Hallucinative-Insecure GPT Code Generation

5 min readJun 12, 2023

When AI Code Assistants Start Seeing Unicorns in Your Code

Recently, we’ve come across several articles that discuss the potential risks and security challenges posed by AI code assistants. These articles have piqued our curiosity and led us to question: Are these concerns valid? How do these risks manifest in real-world scenarios? And most importantly, how can we as developers and security professionals mitigate these risks?

So, we’ve decided to put these theories to test.

The Ghost in the Machine

In the realm of software development, the advent of AI code assistants like OpenAI’s Codex or Facebook’s InCoder has been nothing short of revolutionary. These tools, powered by Generative Pretrained Transformers, have the potential to streamline the coding process, automate mundane tasks, and even provide solutions to complex programming challenges. However, as with any powerful tool, they come with their own set of risks and challenges.

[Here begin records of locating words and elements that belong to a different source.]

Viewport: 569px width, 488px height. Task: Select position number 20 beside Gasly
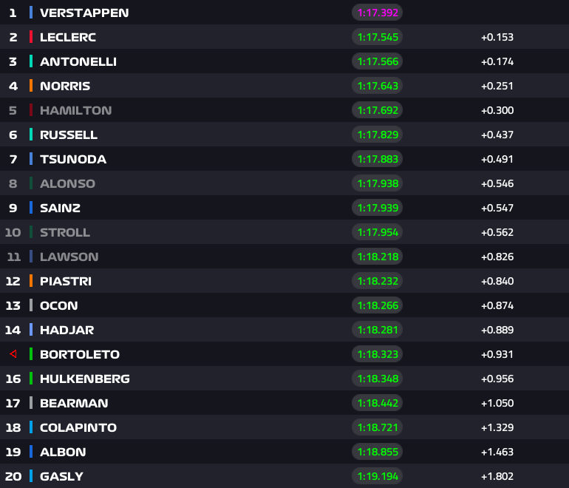pyautogui.click(x=13, y=476)
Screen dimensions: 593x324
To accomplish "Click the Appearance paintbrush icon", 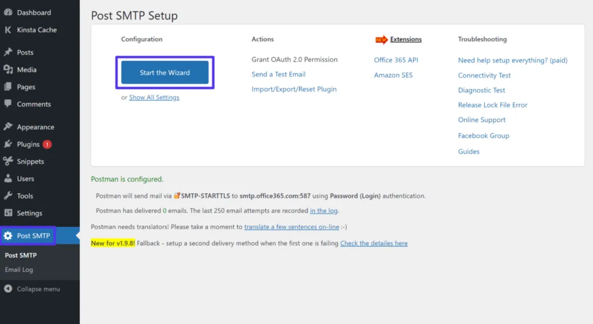I will point(8,127).
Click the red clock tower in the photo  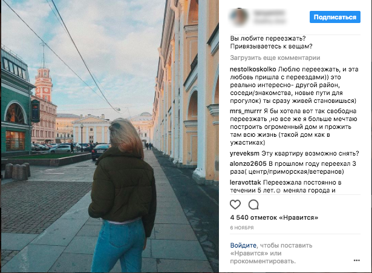pos(44,83)
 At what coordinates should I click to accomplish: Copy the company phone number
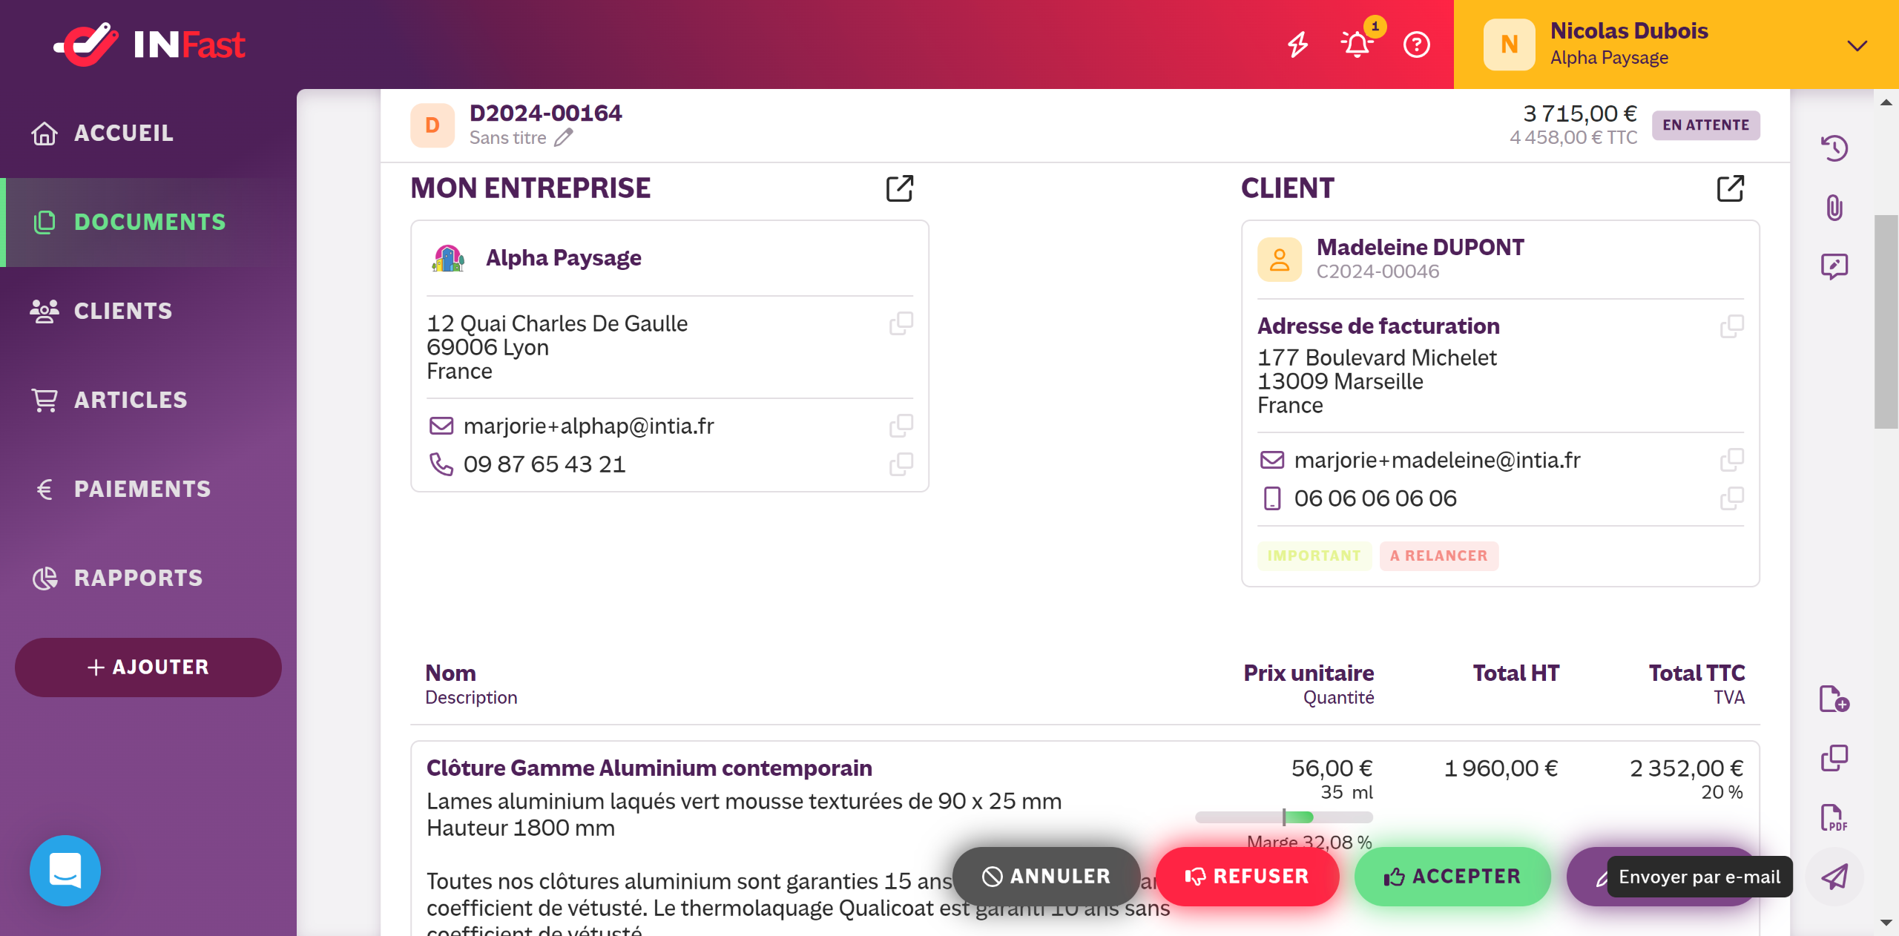pyautogui.click(x=901, y=464)
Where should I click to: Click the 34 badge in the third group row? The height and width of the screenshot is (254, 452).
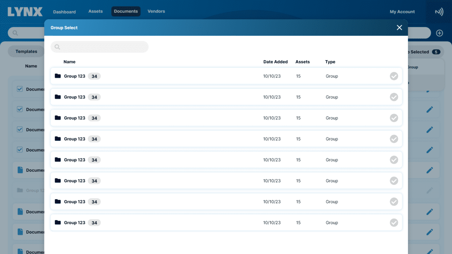pyautogui.click(x=94, y=118)
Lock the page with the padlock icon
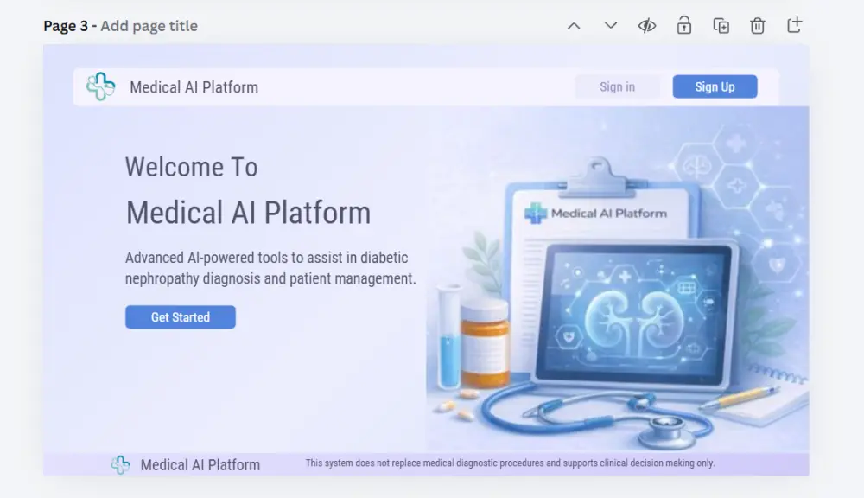 [683, 26]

The Hallucinative Nature of GPTs

GPTs are trained on vast amounts of data, learning patterns and structures that allow them to generate human-like text. However, this learning process can sometimes lead to what is known as “hallucinative” or “insecure” code generation. This is when the AI produces code that appears to be correct and functional but is, in fact, based on patterns that the AI has “hallucinated” from its training data, rather than on sound programming principles.

The Security Implications

This nature of GPTs can lead to serious security implications. A recent study [5] found that using an AI assistant often resulted in more security vulnerabilities across multiple questions. The AI assistant often outputs code that, while satisfying “correctness”, it lacks the necessary context to ensure security, and in some cases, can create code that unintentionally introduces security vulnerabilities.

Generating an Insecure Cipher

Consider a developer who is using an AI assistant to create a function for encrypting sensitive user data. The developer might ask the AI assistant for help with a prompt like:

“Write a function in Python to encrypt a string using a cipher.”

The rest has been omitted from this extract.